▶

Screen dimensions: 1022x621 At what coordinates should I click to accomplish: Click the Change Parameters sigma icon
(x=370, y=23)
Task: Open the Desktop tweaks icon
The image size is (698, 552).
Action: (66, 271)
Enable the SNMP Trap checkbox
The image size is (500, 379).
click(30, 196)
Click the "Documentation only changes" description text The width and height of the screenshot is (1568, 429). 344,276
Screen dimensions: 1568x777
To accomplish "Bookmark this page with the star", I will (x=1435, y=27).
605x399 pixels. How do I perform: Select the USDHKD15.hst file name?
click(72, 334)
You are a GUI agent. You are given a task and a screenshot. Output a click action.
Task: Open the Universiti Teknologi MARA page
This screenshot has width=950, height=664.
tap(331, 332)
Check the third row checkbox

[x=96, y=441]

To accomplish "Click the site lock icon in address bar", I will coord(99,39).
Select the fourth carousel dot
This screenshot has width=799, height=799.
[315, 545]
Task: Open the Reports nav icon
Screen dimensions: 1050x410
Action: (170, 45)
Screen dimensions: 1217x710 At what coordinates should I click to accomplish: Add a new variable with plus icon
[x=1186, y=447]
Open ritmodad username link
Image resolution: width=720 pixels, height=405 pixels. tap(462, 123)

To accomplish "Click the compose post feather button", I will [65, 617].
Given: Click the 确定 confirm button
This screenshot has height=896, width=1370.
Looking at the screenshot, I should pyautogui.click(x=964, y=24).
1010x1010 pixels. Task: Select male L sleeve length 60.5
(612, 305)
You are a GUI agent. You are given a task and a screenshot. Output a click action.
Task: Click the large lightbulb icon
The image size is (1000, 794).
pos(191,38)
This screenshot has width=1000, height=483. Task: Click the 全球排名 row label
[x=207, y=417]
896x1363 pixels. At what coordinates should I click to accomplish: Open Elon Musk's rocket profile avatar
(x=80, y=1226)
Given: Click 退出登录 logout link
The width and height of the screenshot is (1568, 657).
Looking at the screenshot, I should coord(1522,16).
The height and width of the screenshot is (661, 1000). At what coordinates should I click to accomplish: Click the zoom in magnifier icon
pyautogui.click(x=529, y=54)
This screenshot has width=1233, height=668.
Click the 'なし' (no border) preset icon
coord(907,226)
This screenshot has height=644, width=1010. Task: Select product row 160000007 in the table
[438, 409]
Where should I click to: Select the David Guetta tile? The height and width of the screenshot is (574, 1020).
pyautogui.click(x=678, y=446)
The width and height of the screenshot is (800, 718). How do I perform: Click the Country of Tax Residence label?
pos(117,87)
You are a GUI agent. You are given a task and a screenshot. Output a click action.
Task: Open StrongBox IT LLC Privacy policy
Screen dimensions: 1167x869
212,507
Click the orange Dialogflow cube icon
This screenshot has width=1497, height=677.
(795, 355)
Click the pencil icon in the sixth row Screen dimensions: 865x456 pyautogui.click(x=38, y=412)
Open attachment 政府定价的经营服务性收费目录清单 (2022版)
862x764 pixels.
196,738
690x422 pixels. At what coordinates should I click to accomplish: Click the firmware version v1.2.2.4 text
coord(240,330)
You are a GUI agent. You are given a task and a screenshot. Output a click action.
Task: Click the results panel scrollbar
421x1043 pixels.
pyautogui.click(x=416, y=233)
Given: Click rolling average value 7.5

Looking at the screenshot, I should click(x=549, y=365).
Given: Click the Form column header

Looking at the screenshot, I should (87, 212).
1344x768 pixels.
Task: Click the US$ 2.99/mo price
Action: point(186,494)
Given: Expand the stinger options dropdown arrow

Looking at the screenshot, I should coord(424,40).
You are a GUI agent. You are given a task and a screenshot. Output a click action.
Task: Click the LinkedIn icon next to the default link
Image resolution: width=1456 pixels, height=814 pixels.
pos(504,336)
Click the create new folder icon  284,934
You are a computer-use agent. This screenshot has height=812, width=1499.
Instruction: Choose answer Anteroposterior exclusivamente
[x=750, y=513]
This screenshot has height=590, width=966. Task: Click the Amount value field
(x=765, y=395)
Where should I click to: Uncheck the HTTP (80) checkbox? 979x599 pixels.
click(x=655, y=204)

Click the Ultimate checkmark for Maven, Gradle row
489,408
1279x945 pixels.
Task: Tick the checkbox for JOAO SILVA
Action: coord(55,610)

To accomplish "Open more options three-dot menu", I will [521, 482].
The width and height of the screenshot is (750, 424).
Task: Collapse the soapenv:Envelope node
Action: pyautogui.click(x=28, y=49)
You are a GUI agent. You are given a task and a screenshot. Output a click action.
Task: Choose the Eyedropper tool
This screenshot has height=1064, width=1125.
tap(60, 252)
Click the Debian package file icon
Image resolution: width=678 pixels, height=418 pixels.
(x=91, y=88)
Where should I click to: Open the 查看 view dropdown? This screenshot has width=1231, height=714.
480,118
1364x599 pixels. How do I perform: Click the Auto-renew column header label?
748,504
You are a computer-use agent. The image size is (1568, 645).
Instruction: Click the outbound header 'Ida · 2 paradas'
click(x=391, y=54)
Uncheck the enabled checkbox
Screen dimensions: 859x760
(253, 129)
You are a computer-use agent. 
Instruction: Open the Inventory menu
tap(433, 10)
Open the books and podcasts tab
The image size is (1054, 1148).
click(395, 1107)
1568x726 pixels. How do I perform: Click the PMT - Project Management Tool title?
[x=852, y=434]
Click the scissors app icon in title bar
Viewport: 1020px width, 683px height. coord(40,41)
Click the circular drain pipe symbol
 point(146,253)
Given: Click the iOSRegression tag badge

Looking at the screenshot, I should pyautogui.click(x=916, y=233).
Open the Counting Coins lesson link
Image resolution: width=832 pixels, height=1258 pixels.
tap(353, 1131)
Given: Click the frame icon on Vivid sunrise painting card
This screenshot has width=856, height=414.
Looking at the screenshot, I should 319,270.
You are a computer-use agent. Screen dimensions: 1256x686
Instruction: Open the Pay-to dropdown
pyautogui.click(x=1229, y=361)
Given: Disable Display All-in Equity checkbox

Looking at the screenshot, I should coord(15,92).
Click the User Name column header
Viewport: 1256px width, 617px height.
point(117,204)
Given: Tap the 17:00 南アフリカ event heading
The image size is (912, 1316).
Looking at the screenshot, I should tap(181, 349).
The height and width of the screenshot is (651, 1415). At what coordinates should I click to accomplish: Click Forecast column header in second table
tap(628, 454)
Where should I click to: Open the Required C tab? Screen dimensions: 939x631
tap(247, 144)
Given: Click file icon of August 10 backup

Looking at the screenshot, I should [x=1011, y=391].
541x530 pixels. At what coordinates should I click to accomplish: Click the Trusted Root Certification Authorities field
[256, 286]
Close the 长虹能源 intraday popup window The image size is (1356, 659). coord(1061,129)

◀

Reproduce the data shown above in its entirety, keeping each word as it is.

Solved problem:
Screen dimensions: 1022x621 At what coordinates should I click to accomplish: Click the Change Parameters sigma icon
(x=370, y=23)
Task: Open the Desktop tweaks icon
The image size is (698, 552).
Action: (66, 271)
Enable the SNMP Trap checkbox
The image size is (500, 379).
click(30, 196)
Click the "Documentation only changes" description text The width and height of the screenshot is (1568, 429). 344,276
Screen dimensions: 1568x777
To accomplish "Bookmark this page with the star", I will (x=1435, y=27).
605x399 pixels. How do I perform: Select the USDHKD15.hst file name?
click(72, 334)
You are a GUI agent. You are given a task and a screenshot. Output a click action.
Task: Open the Universiti Teknologi MARA page
This screenshot has width=950, height=664.
tap(331, 332)
Check the third row checkbox

[x=96, y=441]

To accomplish "Click the site lock icon in address bar", I will coord(99,39).
Select the fourth carousel dot
This screenshot has width=799, height=799.
[315, 545]
Task: Open the Reports nav icon
Screen dimensions: 1050x410
Action: (170, 45)
Screen dimensions: 1217x710 At what coordinates should I click to accomplish: Add a new variable with plus icon
[x=1186, y=447]
Open ritmodad username link
Image resolution: width=720 pixels, height=405 pixels. tap(462, 123)

To accomplish "Click the compose post feather button", I will [65, 617].
Given: Click the 确定 confirm button
This screenshot has height=896, width=1370.
Looking at the screenshot, I should pyautogui.click(x=964, y=24).
1010x1010 pixels. Task: Select male L sleeve length 60.5
(612, 305)
You are a GUI agent. You are given a task and a screenshot. Output a click action.
Task: Click the large lightbulb icon
The image size is (1000, 794).
pos(191,38)
This screenshot has width=1000, height=483. Task: Click the 全球排名 row label
[x=207, y=417]
896x1363 pixels. At what coordinates should I click to accomplish: Open Elon Musk's rocket profile avatar
(x=80, y=1226)
Given: Click 退出登录 logout link
The width and height of the screenshot is (1568, 657).
Looking at the screenshot, I should coord(1522,16).
The height and width of the screenshot is (661, 1000). At what coordinates should I click to accomplish: Click the zoom in magnifier icon
pyautogui.click(x=529, y=54)
This screenshot has width=1233, height=668.
Click the 'なし' (no border) preset icon
coord(907,226)
This screenshot has height=644, width=1010. Task: Select product row 160000007 in the table
[438, 409]
Where should I click to: Select the David Guetta tile? The height and width of the screenshot is (574, 1020).
pyautogui.click(x=678, y=446)
The width and height of the screenshot is (800, 718). How do I perform: Click the Country of Tax Residence label?
pos(117,87)
You are a GUI agent. You are given a task and a screenshot. Output a click action.
Task: Open StrongBox IT LLC Privacy policy
Screen dimensions: 1167x869
212,507
Click the orange Dialogflow cube icon
This screenshot has width=1497, height=677.
(795, 355)
Click the pencil icon in the sixth row Screen dimensions: 865x456 pyautogui.click(x=38, y=412)
Open attachment 政府定价的经营服务性收费目录清单 (2022版)
862x764 pixels.
196,738
690x422 pixels. At what coordinates should I click to accomplish: Click the firmware version v1.2.2.4 text
coord(240,330)
You are a GUI agent. You are given a task and a screenshot. Output a click action.
Task: Click the results panel scrollbar
421x1043 pixels.
pyautogui.click(x=416, y=233)
Given: Click rolling average value 7.5

Looking at the screenshot, I should click(x=549, y=365).
Given: Click the Form column header

Looking at the screenshot, I should (87, 212).
1344x768 pixels.
Task: Click the US$ 2.99/mo price
Action: point(186,494)
Given: Expand the stinger options dropdown arrow

Looking at the screenshot, I should coord(424,40).
You are a GUI agent. You are given a task and a screenshot. Output a click action.
Task: Click the LinkedIn icon next to the default link
Image resolution: width=1456 pixels, height=814 pixels.
pos(504,336)
Click the create new folder icon  284,934
You are a computer-use agent. This screenshot has height=812, width=1499.
Instruction: Choose answer Anteroposterior exclusivamente
[x=750, y=513]
This screenshot has height=590, width=966. Task: Click the Amount value field
(x=765, y=395)
Where should I click to: Uncheck the HTTP (80) checkbox? 979x599 pixels.
click(x=655, y=204)

Click the Ultimate checkmark for Maven, Gradle row
489,408
1279x945 pixels.
Task: Tick the checkbox for JOAO SILVA
Action: coord(55,610)

To accomplish "Open more options three-dot menu", I will [521, 482].
The width and height of the screenshot is (750, 424).
Task: Collapse the soapenv:Envelope node
Action: pyautogui.click(x=28, y=49)
You are a GUI agent. You are given a task and a screenshot. Output a click action.
Task: Choose the Eyedropper tool
This screenshot has height=1064, width=1125.
tap(60, 252)
Click the Debian package file icon
Image resolution: width=678 pixels, height=418 pixels.
(x=91, y=88)
Where should I click to: Open the 查看 view dropdown? This screenshot has width=1231, height=714.
480,118
1364x599 pixels. How do I perform: Click the Auto-renew column header label?
748,504
You are a computer-use agent. The image size is (1568, 645).
Instruction: Click the outbound header 'Ida · 2 paradas'
click(x=391, y=54)
Uncheck the enabled checkbox
Screen dimensions: 859x760
(253, 129)
You are a computer-use agent. 
Instruction: Open the Inventory menu
tap(433, 10)
Open the books and podcasts tab
The image size is (1054, 1148).
click(395, 1107)
1568x726 pixels. How do I perform: Click the PMT - Project Management Tool title?
[x=852, y=434]
Click the scissors app icon in title bar
Viewport: 1020px width, 683px height. coord(40,41)
Click the circular drain pipe symbol
 point(146,253)
Given: Click the iOSRegression tag badge

Looking at the screenshot, I should pyautogui.click(x=916, y=233).
Open the Counting Coins lesson link
Image resolution: width=832 pixels, height=1258 pixels.
tap(353, 1131)
Given: Click the frame icon on Vivid sunrise painting card
This screenshot has width=856, height=414.
Looking at the screenshot, I should 319,270.
You are a computer-use agent. Screen dimensions: 1256x686
Instruction: Open the Pay-to dropdown
pyautogui.click(x=1229, y=361)
Given: Disable Display All-in Equity checkbox

Looking at the screenshot, I should coord(15,92).
Click the User Name column header
Viewport: 1256px width, 617px height.
point(117,204)
Given: Tap the 17:00 南アフリカ event heading
The image size is (912, 1316).
Looking at the screenshot, I should tap(181, 349).
The height and width of the screenshot is (651, 1415). At what coordinates should I click to accomplish: Click Forecast column header in second table
tap(628, 454)
Where should I click to: Open the Required C tab? Screen dimensions: 939x631
tap(247, 144)
Given: Click file icon of August 10 backup

Looking at the screenshot, I should [x=1011, y=391].
541x530 pixels. At what coordinates should I click to accomplish: Click the Trusted Root Certification Authorities field
[256, 286]
Close the 长虹能源 intraday popup window The image size is (1356, 659). coord(1061,129)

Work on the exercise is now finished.